→ What you will do:
A verbatim copy is needed of the lines below from the one containing "Viewport: 734px width, 685px" up to and including the one containing "You are a computer-use agent. 800x654 pixels.", excluding pictures.

Available data START

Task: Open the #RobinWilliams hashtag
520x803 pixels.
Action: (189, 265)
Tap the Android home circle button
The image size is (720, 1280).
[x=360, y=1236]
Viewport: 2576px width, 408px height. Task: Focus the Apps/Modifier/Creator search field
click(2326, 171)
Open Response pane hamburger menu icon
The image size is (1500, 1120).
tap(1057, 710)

Available data END
Available data START

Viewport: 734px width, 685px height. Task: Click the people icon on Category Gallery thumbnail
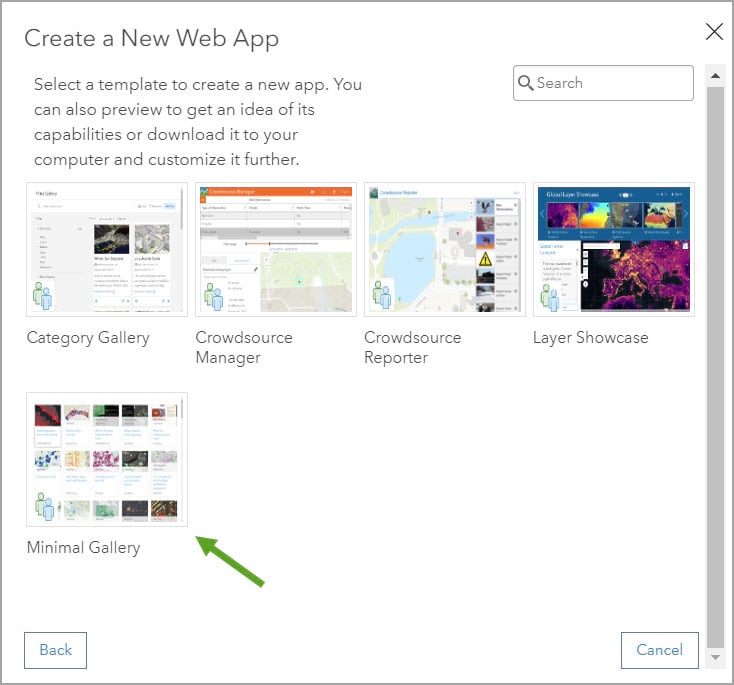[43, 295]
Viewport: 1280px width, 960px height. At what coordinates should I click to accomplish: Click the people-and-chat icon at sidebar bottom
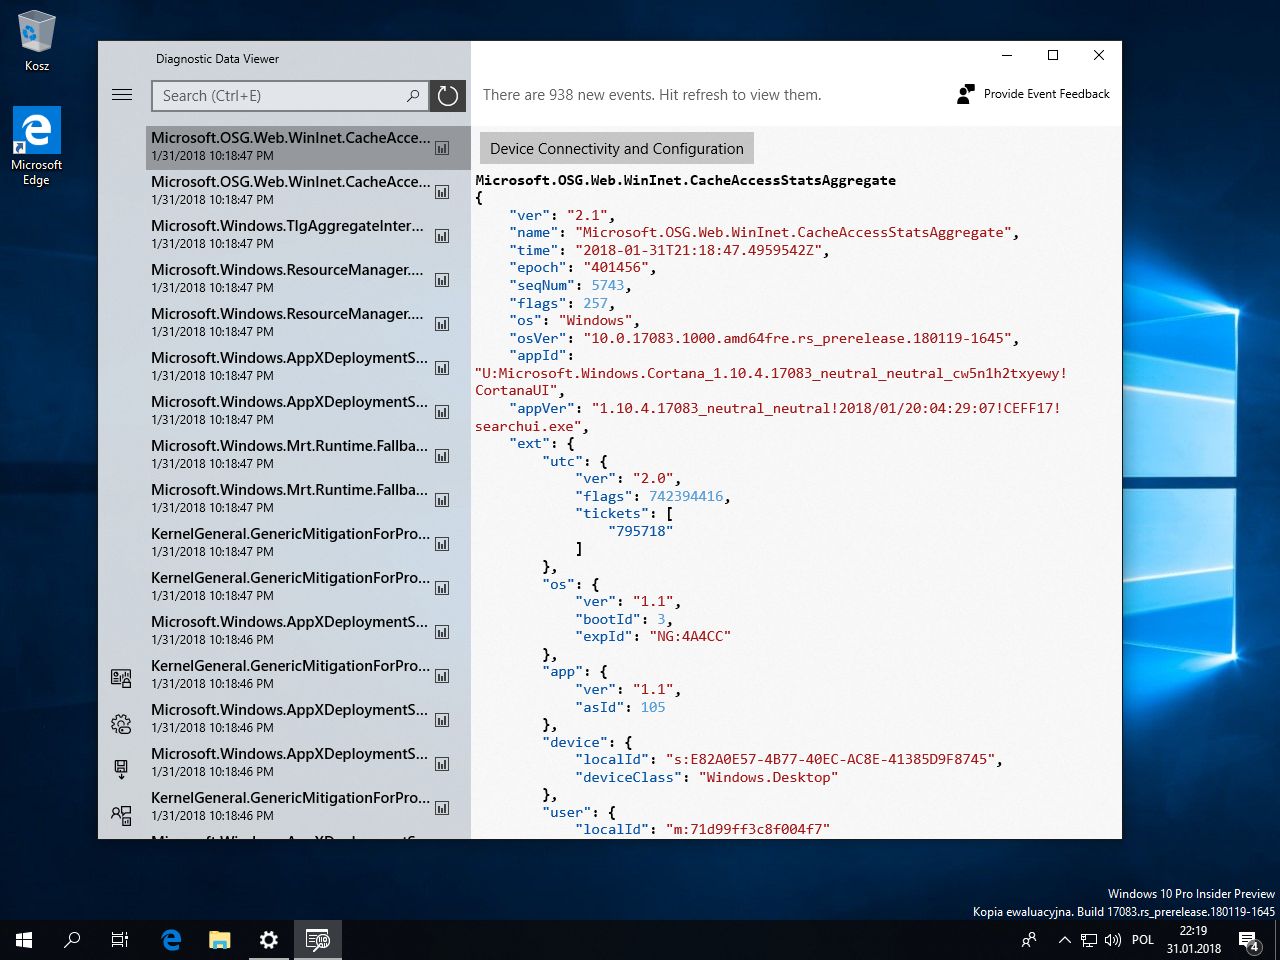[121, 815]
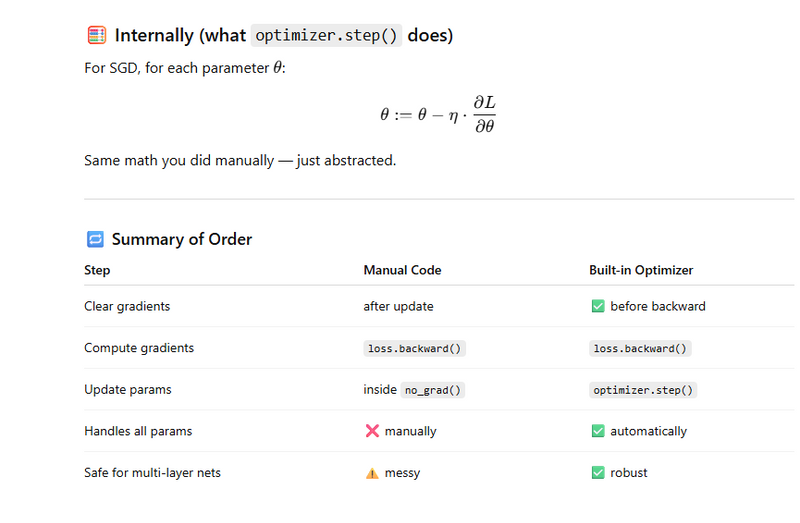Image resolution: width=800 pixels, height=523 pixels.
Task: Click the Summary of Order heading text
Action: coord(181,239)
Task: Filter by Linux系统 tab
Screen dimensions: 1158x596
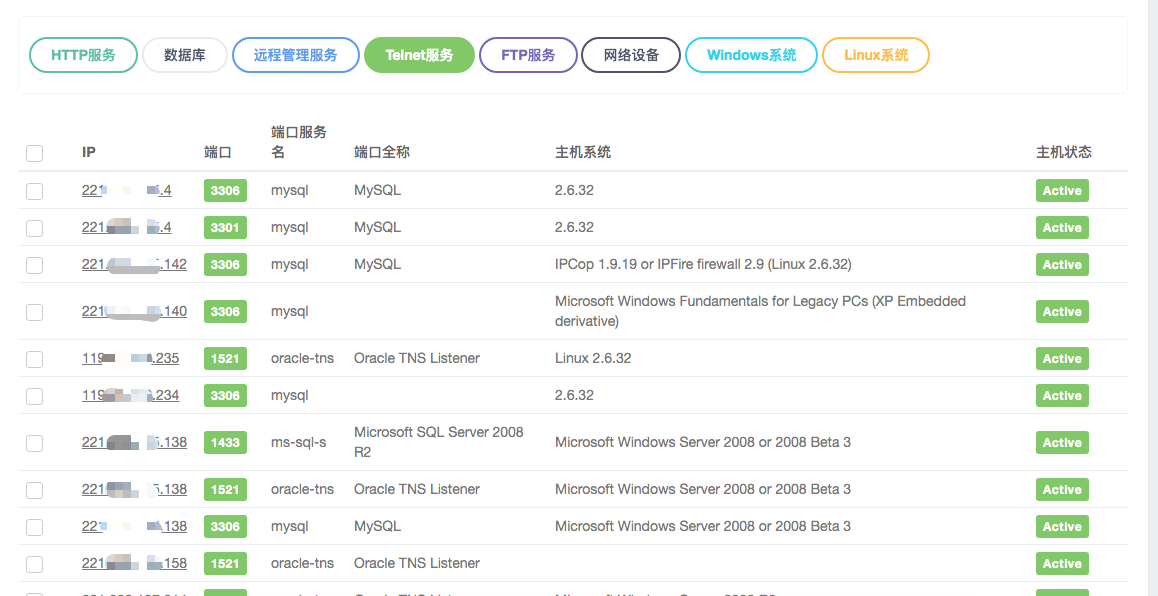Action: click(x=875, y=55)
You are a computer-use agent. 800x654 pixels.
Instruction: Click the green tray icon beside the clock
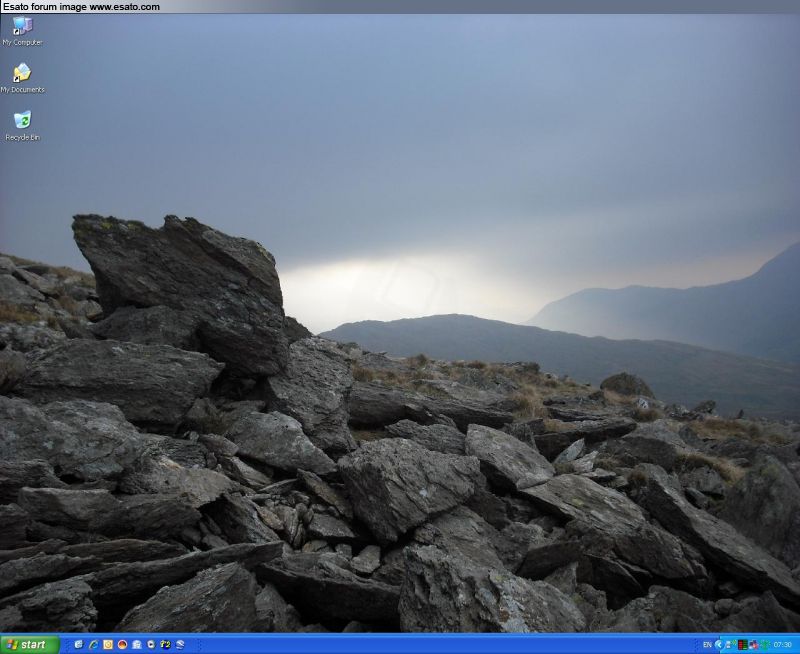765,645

Available data END

→ Reply to the exercise:
Viewport: 734px width, 685px height. Task: Click the people icon on Category Gallery thumbnail
[43, 295]
Viewport: 1280px width, 960px height. At what coordinates should I click to accomplish: Click the people-and-chat icon at sidebar bottom
[121, 815]
Image resolution: width=800 pixels, height=523 pixels.
Task: Click the Summary of Order heading text
Action: coord(181,239)
Task: Filter by Linux系统 tab
Screen dimensions: 1158x596
Action: click(x=875, y=55)
You are a computer-use agent. 800x654 pixels.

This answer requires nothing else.